__Instructions to follow__
Write out every line of the listing below as a JSON array of strings, one string per line, and omit the blank lines.

▶

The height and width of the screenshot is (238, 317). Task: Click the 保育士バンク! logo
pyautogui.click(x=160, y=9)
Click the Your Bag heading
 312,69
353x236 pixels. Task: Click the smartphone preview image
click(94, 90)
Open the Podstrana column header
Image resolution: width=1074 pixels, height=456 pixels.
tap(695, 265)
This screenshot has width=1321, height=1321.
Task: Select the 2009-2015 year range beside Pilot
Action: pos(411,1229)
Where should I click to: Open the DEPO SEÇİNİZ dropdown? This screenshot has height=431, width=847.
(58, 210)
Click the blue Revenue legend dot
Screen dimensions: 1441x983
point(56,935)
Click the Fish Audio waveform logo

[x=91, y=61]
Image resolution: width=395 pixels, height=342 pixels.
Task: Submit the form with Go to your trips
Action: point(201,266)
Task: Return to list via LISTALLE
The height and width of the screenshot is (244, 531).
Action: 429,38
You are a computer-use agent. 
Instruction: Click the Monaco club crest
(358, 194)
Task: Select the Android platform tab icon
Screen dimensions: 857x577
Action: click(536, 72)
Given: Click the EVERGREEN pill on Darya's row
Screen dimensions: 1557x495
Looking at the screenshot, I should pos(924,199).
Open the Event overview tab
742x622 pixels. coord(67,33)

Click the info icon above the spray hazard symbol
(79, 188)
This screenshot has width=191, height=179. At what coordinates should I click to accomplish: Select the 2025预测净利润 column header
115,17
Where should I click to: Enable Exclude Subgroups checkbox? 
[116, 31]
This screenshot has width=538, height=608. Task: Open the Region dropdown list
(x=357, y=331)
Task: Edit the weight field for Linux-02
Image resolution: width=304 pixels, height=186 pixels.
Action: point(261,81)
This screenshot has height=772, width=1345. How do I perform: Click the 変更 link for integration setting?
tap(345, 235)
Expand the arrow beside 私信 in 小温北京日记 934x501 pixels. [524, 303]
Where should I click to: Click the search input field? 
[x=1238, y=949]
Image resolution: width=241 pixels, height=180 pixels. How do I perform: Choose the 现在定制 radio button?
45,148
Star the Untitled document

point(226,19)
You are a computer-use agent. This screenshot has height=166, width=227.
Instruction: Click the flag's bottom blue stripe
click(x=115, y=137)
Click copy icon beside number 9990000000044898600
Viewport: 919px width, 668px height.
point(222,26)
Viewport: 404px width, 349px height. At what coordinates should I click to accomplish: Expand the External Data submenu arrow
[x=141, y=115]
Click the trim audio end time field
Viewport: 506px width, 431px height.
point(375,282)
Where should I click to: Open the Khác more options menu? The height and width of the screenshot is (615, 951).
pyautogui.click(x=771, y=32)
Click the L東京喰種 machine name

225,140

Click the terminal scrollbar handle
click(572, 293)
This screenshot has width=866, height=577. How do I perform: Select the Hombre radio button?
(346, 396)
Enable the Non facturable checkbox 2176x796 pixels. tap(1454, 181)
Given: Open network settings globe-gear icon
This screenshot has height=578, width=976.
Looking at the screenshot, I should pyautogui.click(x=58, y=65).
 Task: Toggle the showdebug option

◀

__Output of the exercise__
[
  "The height and width of the screenshot is (238, 317). Task: Click the 保育士バンク! logo",
  "pyautogui.click(x=160, y=9)",
  "Click the Your Bag heading",
  " 312,69",
  "353x236 pixels. Task: Click the smartphone preview image",
  "click(94, 90)",
  "Open the Podstrana column header",
  "Image resolution: width=1074 pixels, height=456 pixels.",
  "tap(695, 265)",
  "This screenshot has width=1321, height=1321.",
  "Task: Select the 2009-2015 year range beside Pilot",
  "Action: pos(411,1229)",
  "Where should I click to: Open the DEPO SEÇİNİZ dropdown? This screenshot has height=431, width=847.",
  "(58, 210)",
  "Click the blue Revenue legend dot",
  "Screen dimensions: 1441x983",
  "point(56,935)",
  "Click the Fish Audio waveform logo",
  "[x=91, y=61]",
  "Image resolution: width=395 pixels, height=342 pixels.",
  "Task: Submit the form with Go to your trips",
  "Action: point(201,266)",
  "Task: Return to list via LISTALLE",
  "The height and width of the screenshot is (244, 531).",
  "Action: 429,38",
  "You are a computer-use agent. ",
  "Instruction: Click the Monaco club crest",
  "(358, 194)",
  "Task: Select the Android platform tab icon",
  "Screen dimensions: 857x577",
  "Action: click(536, 72)",
  "Given: Click the EVERGREEN pill on Darya's row",
  "Screen dimensions: 1557x495",
  "Looking at the screenshot, I should pos(924,199).",
  "Open the Event overview tab",
  "742x622 pixels. coord(67,33)",
  "Click the info icon above the spray hazard symbol",
  "(79, 188)",
  "This screenshot has width=191, height=179. At what coordinates should I click to accomplish: Select the 2025预测净利润 column header",
  "115,17",
  "Where should I click to: Enable Exclude Subgroups checkbox? ",
  "[116, 31]",
  "This screenshot has width=538, height=608. Task: Open the Region dropdown list",
  "(x=357, y=331)",
  "Task: Edit the weight field for Linux-02",
  "Image resolution: width=304 pixels, height=186 pixels.",
  "Action: point(261,81)",
  "This screenshot has height=772, width=1345. How do I perform: Click the 変更 link for integration setting?",
  "tap(345, 235)",
  "Expand the arrow beside 私信 in 小温北京日记 934x501 pixels. [524, 303]",
  "Where should I click to: Click the search input field? ",
  "[x=1238, y=949]",
  "Image resolution: width=241 pixels, height=180 pixels. How do I perform: Choose the 现在定制 radio button?",
  "45,148",
  "Star the Untitled document",
  "point(226,19)",
  "You are a computer-use agent. This screenshot has height=166, width=227.",
  "Instruction: Click the flag's bottom blue stripe",
  "click(x=115, y=137)",
  "Click copy icon beside number 9990000000044898600",
  "Viewport: 919px width, 668px height.",
  "point(222,26)",
  "Viewport: 404px width, 349px height. At what coordinates should I click to accomplish: Expand the External Data submenu arrow",
  "[x=141, y=115]",
  "Click the trim audio end time field",
  "Viewport: 506px width, 431px height.",
  "point(375,282)",
  "Where should I click to: Open the Khác more options menu? The height and width of the screenshot is (615, 951).",
  "pyautogui.click(x=771, y=32)",
  "Click the L東京喰種 machine name",
  "225,140",
  "Click the terminal scrollbar handle",
  "click(572, 293)",
  "This screenshot has width=866, height=577. How do I perform: Select the Hombre radio button?",
  "(346, 396)",
  "Enable the Non facturable checkbox 2176x796 pixels. tap(1454, 181)",
  "Given: Open network settings globe-gear icon",
  "This screenshot has height=578, width=976.",
  "Looking at the screenshot, I should pyautogui.click(x=58, y=65).",
  " Task: Toggle the showdebug option"
]